What helped the Democrats was that they ran against a third party candidate and barely beat that stiff. It's nice to claim victory with a "we never held that seat since 1871!" But, the truth is they won it by default. Their spinning of it reminds me of how the lines between victory and defeat; winners and losers have been deliberately blurred in society as a whole. In hockey, we grant a point to a losing team for "trying" and in an effort to "equalize" teams - commonly known as parity. Winning is increasingly being defined less by the final score or outcome and more by measuring what you did better than your opponent in parts of the game. It's like saying, "even though we lost, we actually won because we outshot them five on five."

See the 'L' I'm forming with my fingers over my forehead?

In fact, the party of Limbaugh and Beck could well make major gains in the midterm elections. The Obama administration’s job-creation efforts have fallen short, so that unemployment is likely to stay disastrously high through next year and beyond. The banker-friendly bailout of Wall Street has angered voters, and might even let Republicans claim the mantle of economic populism. Conservatives may not have better ideas, but voters might support them out of sheer frustration.
Really? You mean that stimulus you strenuously pushed so hard for to the point of insanity isn't working? For true? And now you push a $1.2 trillion dollar health reform something, something on the American people in dire economic times?  More points for waiting longer to insert Limbaugh and Beck.

Of all Prez's, it reminds me of Calvin "Cool is ice" Coolidge.

Hear me out. When the borderline mute Republican took over in the roaring and screaming 1920s, unemployment was near 12%. He stayed out of the way and unemployment magically dropped to 5%. In addition, GNP grew 1 1/2 times in just three years. Of course, we can debate the hows and whys, impact and consequences of all this but these were the facts.

Obama doesn't get out of the way. He harasses. When he took over, unemployment was 6.6%, with his plan, it soared past 10% and likely to stay there. Right. Bush's fault.

Which begs the question: Why and at what point did interventionism become a cornerstone of liberal economic orthodoxy?

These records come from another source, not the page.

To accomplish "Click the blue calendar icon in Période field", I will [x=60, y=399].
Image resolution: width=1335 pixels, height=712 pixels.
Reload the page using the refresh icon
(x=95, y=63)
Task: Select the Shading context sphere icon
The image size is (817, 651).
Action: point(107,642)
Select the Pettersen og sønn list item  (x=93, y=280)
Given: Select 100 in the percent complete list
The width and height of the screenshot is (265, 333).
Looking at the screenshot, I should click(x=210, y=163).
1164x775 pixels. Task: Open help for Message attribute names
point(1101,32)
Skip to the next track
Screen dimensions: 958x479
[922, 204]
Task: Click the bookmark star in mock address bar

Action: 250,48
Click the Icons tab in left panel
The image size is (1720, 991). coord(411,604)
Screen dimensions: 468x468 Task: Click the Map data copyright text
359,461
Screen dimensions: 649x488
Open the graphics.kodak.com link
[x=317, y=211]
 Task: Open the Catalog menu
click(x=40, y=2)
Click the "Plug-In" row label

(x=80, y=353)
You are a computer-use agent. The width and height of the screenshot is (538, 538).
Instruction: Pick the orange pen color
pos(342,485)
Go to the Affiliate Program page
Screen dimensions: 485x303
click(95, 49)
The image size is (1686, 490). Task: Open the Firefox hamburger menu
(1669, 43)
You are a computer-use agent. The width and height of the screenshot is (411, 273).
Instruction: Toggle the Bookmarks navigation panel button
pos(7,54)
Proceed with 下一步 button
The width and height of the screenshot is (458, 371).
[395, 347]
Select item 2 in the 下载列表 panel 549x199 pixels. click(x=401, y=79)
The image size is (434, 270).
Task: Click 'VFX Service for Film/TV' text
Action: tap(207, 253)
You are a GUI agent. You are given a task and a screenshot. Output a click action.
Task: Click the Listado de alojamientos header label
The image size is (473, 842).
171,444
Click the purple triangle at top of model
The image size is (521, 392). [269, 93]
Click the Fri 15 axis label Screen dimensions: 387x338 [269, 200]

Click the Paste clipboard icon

For good measure, here's what the famed author and journalist (and may I add philosopher and astute observer of all things) H.L. Mencken said about Coolidge:

"He will be ranked among the vacuums." He later moderated it to: "Should the day ever dawn when we reduce government to its simplest terms, it may very well happen that Calvin's bones now resting inconspicuosly in the Vermont granite will come to be revered as those of a man who really did the nation some service."

Yeah, by leaving people alone.

There's a lesson here for Obama. Maybe FDR is not the model to follow. Coolidge is. Then again, some assert his laissez-faire policies led to the Depression of the 1930s.